#### [REQUIREMENTS]
Extract every line of the rows below that contains the string "checkbox". Uppercase and lowercase letters count as different.
— start of STORED RECORDS —
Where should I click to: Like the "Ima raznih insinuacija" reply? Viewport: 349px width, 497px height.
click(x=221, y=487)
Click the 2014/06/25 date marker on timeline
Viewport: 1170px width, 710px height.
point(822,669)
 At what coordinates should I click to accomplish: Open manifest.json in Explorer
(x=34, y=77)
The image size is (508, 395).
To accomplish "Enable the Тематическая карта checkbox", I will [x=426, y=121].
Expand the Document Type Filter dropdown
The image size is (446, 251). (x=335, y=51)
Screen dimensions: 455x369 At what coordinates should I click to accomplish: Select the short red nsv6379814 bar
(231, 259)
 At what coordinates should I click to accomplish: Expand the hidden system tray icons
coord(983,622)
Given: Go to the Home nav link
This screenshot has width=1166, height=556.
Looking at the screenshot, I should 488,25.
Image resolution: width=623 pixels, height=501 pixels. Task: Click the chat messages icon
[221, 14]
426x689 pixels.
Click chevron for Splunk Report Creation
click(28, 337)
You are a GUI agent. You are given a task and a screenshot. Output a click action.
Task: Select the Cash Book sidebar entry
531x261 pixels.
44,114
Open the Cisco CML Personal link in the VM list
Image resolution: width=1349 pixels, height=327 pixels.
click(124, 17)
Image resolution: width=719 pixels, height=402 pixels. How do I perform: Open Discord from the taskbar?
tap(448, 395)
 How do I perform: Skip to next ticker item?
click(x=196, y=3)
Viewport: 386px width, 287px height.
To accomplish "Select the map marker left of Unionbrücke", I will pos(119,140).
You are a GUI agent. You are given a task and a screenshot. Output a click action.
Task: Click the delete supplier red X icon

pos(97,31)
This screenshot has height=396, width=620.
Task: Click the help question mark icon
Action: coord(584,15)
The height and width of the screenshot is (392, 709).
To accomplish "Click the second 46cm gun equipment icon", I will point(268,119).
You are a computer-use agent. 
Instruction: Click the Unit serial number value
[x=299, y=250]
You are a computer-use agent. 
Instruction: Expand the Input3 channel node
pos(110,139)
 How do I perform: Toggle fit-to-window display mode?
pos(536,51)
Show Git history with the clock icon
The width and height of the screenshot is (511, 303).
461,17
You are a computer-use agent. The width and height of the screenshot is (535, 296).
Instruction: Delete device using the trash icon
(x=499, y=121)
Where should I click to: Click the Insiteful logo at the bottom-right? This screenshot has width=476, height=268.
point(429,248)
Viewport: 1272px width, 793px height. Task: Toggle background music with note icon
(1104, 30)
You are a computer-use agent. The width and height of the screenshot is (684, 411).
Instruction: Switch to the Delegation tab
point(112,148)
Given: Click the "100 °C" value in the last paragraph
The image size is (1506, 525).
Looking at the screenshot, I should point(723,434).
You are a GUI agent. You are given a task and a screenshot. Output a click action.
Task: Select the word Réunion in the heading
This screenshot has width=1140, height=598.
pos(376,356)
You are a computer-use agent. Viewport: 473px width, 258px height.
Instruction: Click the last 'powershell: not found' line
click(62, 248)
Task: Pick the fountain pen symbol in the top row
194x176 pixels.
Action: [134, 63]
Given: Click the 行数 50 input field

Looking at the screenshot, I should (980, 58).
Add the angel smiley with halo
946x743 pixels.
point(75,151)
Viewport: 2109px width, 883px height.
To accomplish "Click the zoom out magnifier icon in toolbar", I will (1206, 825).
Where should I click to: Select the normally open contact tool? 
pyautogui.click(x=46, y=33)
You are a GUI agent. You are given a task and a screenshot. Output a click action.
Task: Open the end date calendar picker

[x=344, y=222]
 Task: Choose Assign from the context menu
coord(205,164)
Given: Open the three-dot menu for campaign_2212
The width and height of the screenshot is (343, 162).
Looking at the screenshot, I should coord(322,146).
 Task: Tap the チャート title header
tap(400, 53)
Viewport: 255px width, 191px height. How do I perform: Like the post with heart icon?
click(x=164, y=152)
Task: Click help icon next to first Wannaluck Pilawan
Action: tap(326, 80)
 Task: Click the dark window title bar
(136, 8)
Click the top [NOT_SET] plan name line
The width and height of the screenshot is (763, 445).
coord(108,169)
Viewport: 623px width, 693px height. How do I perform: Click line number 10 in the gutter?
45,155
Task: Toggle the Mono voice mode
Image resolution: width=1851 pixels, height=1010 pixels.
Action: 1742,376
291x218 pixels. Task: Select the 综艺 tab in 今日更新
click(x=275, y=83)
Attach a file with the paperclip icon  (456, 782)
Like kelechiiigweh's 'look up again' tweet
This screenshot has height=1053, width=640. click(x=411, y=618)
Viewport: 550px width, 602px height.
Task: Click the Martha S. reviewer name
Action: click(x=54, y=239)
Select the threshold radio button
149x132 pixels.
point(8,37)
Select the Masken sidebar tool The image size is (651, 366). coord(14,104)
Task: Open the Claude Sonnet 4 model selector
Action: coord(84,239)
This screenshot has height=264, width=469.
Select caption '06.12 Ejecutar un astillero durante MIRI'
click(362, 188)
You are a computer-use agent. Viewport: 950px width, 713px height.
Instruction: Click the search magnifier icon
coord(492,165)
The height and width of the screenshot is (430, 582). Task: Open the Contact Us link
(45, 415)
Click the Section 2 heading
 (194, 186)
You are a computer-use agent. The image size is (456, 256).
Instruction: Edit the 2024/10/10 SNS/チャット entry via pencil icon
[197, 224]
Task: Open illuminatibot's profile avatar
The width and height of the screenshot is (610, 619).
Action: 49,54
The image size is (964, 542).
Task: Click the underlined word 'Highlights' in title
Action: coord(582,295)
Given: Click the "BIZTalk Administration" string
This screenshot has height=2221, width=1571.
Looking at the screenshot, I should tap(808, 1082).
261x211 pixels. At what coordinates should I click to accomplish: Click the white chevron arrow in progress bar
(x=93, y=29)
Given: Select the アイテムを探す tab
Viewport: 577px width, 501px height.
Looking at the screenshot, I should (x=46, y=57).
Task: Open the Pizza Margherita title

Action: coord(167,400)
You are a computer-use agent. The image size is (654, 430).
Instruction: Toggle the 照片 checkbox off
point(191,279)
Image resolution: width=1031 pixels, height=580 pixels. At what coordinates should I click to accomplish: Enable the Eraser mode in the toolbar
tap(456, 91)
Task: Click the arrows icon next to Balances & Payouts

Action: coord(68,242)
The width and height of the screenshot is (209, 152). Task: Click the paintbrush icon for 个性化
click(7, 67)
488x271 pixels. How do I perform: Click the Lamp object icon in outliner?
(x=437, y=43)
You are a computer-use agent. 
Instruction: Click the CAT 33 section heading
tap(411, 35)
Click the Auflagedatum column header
— end of STORED RECORDS —
#### [OUTPUT FOR THIS TASK]
To accomplish "Enable the Тематическая карта checkbox", I will [x=426, y=121].
Instruction: Toggle the 照片 checkbox off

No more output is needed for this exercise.